### INSTRUCTION
Reproduce all of the following data verbatim, line for line, with no alterations.

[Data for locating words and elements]

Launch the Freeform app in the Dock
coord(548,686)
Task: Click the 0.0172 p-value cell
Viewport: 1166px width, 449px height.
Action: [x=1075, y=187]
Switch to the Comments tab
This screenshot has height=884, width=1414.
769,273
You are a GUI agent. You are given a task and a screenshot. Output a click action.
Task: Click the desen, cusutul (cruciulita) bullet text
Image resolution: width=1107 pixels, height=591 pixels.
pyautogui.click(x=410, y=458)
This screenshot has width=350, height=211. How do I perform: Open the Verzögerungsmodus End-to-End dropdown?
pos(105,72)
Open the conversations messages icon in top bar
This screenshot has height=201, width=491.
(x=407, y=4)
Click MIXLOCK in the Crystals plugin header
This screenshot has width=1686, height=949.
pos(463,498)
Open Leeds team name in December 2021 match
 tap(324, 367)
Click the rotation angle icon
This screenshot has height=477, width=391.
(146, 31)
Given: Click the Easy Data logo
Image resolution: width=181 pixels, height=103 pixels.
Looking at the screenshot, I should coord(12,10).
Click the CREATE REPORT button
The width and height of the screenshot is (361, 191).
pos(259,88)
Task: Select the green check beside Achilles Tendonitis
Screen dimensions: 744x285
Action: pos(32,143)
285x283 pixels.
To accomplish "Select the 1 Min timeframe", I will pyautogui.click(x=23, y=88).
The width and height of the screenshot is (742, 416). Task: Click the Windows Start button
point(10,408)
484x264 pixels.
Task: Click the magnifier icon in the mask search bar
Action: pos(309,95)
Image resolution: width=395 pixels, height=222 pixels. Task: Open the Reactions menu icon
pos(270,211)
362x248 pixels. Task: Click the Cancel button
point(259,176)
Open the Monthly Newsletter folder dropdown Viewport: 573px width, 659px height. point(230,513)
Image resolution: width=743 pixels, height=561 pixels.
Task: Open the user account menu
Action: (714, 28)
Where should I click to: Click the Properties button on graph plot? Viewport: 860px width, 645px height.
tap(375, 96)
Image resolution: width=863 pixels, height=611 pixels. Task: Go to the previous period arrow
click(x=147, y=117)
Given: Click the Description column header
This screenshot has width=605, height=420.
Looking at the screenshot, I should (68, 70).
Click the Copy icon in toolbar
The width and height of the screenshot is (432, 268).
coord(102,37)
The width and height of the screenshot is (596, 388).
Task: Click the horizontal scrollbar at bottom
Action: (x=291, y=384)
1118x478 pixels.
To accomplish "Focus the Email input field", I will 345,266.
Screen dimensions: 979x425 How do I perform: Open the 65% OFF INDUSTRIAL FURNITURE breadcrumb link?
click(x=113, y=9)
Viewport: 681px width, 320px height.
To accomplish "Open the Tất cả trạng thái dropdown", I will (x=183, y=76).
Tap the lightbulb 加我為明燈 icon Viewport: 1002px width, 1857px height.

### RESULT OF THE EXERCISE
Launch the Freeform app in the Dock
coord(548,686)
Task: Click the 0.0172 p-value cell
Viewport: 1166px width, 449px height.
Action: [x=1075, y=187]
Switch to the Comments tab
This screenshot has height=884, width=1414.
769,273
You are a GUI agent. You are given a task and a screenshot. Output a click action.
Task: Click the desen, cusutul (cruciulita) bullet text
Image resolution: width=1107 pixels, height=591 pixels.
pyautogui.click(x=410, y=458)
This screenshot has width=350, height=211. How do I perform: Open the Verzögerungsmodus End-to-End dropdown?
pos(105,72)
Open the conversations messages icon in top bar
This screenshot has height=201, width=491.
(x=407, y=4)
Click MIXLOCK in the Crystals plugin header
This screenshot has width=1686, height=949.
pos(463,498)
Open Leeds team name in December 2021 match
 tap(324, 367)
Click the rotation angle icon
This screenshot has height=477, width=391.
(146, 31)
Given: Click the Easy Data logo
Image resolution: width=181 pixels, height=103 pixels.
Looking at the screenshot, I should coord(12,10).
Click the CREATE REPORT button
The width and height of the screenshot is (361, 191).
pos(259,88)
Task: Select the green check beside Achilles Tendonitis
Screen dimensions: 744x285
Action: pos(32,143)
285x283 pixels.
To accomplish "Select the 1 Min timeframe", I will pyautogui.click(x=23, y=88).
The width and height of the screenshot is (742, 416). Task: Click the Windows Start button
point(10,408)
484x264 pixels.
Task: Click the magnifier icon in the mask search bar
Action: pos(309,95)
Image resolution: width=395 pixels, height=222 pixels. Task: Open the Reactions menu icon
pos(270,211)
362x248 pixels. Task: Click the Cancel button
point(259,176)
Open the Monthly Newsletter folder dropdown Viewport: 573px width, 659px height. point(230,513)
Image resolution: width=743 pixels, height=561 pixels.
Task: Open the user account menu
Action: (714, 28)
Where should I click to: Click the Properties button on graph plot? Viewport: 860px width, 645px height.
tap(375, 96)
Image resolution: width=863 pixels, height=611 pixels. Task: Go to the previous period arrow
click(x=147, y=117)
Given: Click the Description column header
This screenshot has width=605, height=420.
Looking at the screenshot, I should (68, 70).
Click the Copy icon in toolbar
The width and height of the screenshot is (432, 268).
coord(102,37)
The width and height of the screenshot is (596, 388).
Task: Click the horizontal scrollbar at bottom
Action: (x=291, y=384)
1118x478 pixels.
To accomplish "Focus the Email input field", I will 345,266.
Screen dimensions: 979x425 How do I perform: Open the 65% OFF INDUSTRIAL FURNITURE breadcrumb link?
click(x=113, y=9)
Viewport: 681px width, 320px height.
To accomplish "Open the Tất cả trạng thái dropdown", I will (x=183, y=76).
Tap the lightbulb 加我為明燈 icon Viewport: 1002px width, 1857px height.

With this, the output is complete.